Texto fornecido >>
Há muito se foram os dias em que você podia contar com a leve mezze stagioni, ou meia-estação, da qual as azeitonas dependem antes e depois do calor. Foi-se também o ciclo em que se podia dizer: se um ano é bom, o ano seguinte nem tanto.
Agora, disse Guidobaldi, estendendo os braços, “é como jogar na loteria”.
As oliveiras são sobreviventes resistentes. Na Bíblia, uma pomba traz uma folha de oliveira a Noé na arca, um sinal de que o mundo não está completamente destruído.
O azeite é central para a alimentação e a tradição em todo o Mediterrâneo. E seus benefícios para a saúde foram tão exaltados que a demanda global por azeite extravirgem aumentou drasticamente.
Apesar do clima, produção mundial de azeite cresce em 2017
A produção de azeite de oliva irá aumentar 12% durante a colheita 2017/2018, comparado à safra anterior, segundo o Conselho Oleícola Internacional (COI), totalizando 2,854 milhões de toneladas do óleo.
“O azeite é cada vez mais um ingrediente imprescindível na mesa de consumidores do mundo todo, e a produção precisa atender essa demanda crescente”, diz Rita Bassi, presidente da Associação Brasileira de Produtores, Importadores e Comerciantes de Azeite de Oliveira (OLIVA).

Enunciado da tarefa >> Você pode dar continuidade ao texto sobre o azeite de oliva, começando logo depois da última frase?

Dados fornecidos >>
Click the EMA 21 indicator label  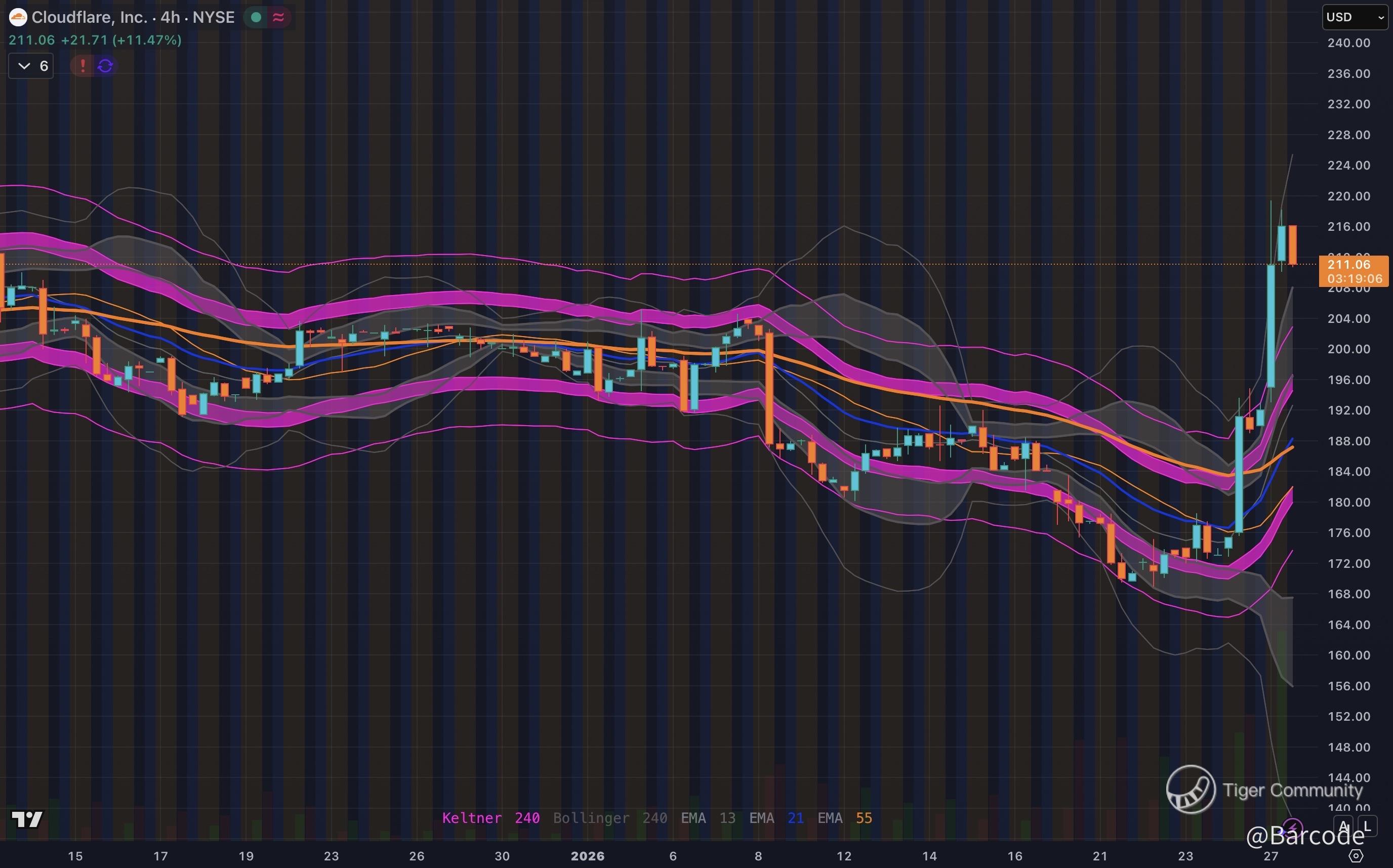click(776, 818)
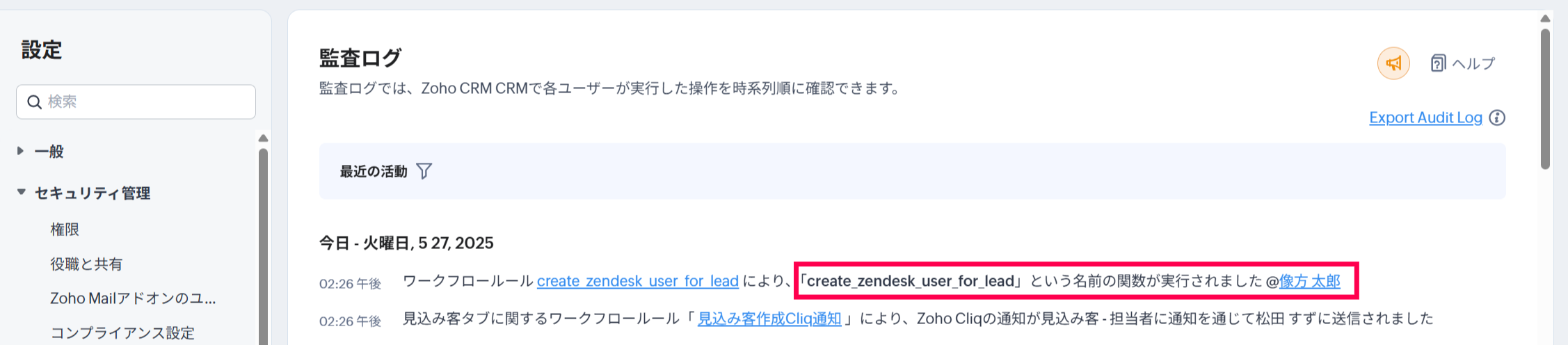Select 役職と共有 in the settings menu
The width and height of the screenshot is (1568, 345).
(x=86, y=264)
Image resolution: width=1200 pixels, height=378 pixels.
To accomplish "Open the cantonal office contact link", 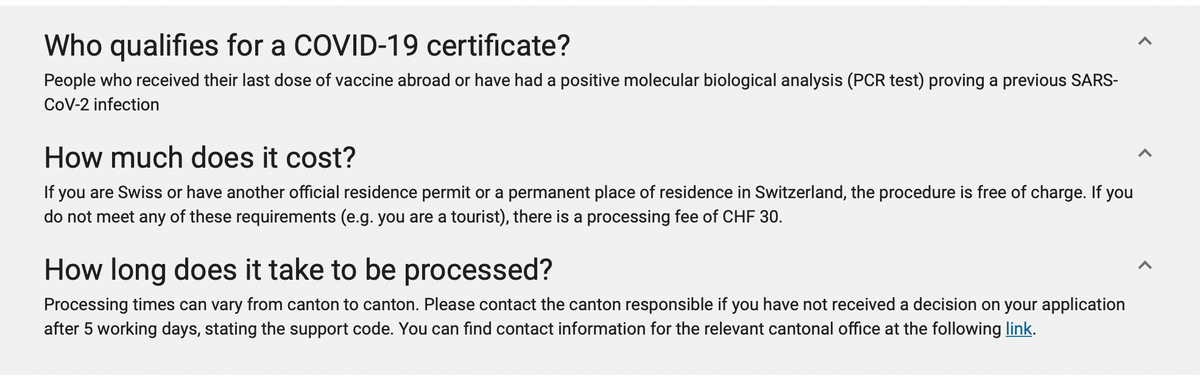I will point(1018,329).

Resposta ao exercício >>
No Brasil, depois de queda no período 2015/2016, a importação de azeite no Brasil voltou a subir 19% em 2016/2017. “A perspectiva de recuperação econômica do Brasil com certeza impactará positivamente as importações de azeites” aponta Rita Bassi.
Países como Portugal (57%), Espanha (20%) e Argentina (9%) são os principais fornecedores de azeite de oliva para o Brasil.
Azeite e mudanças climáticas
Agora, um clima em mudança está transformando o azeite em um negócio cada vez mais arriscado – pelo menos no Mediterrâneo, a terra do seu nascimento.
As colheitas foram ruins em três dos últimos cinco anos, sujeitas ao que Vito Martielli, analista do Rabobank, com sede em Utrecht, Holanda, chamou de “choques” relacionados ao clima. E com a crescente demanda, os preços no atacado aumentaram.
Ninguém morrerá de fome se não houver azeite suficiente no mercado. Mas o impacto das mudanças climáticas em um produto tão robusto e de alta qualidade é uma medida de como o aquecimento global está começando a desafiar a forma em que cultivamos os alimentos.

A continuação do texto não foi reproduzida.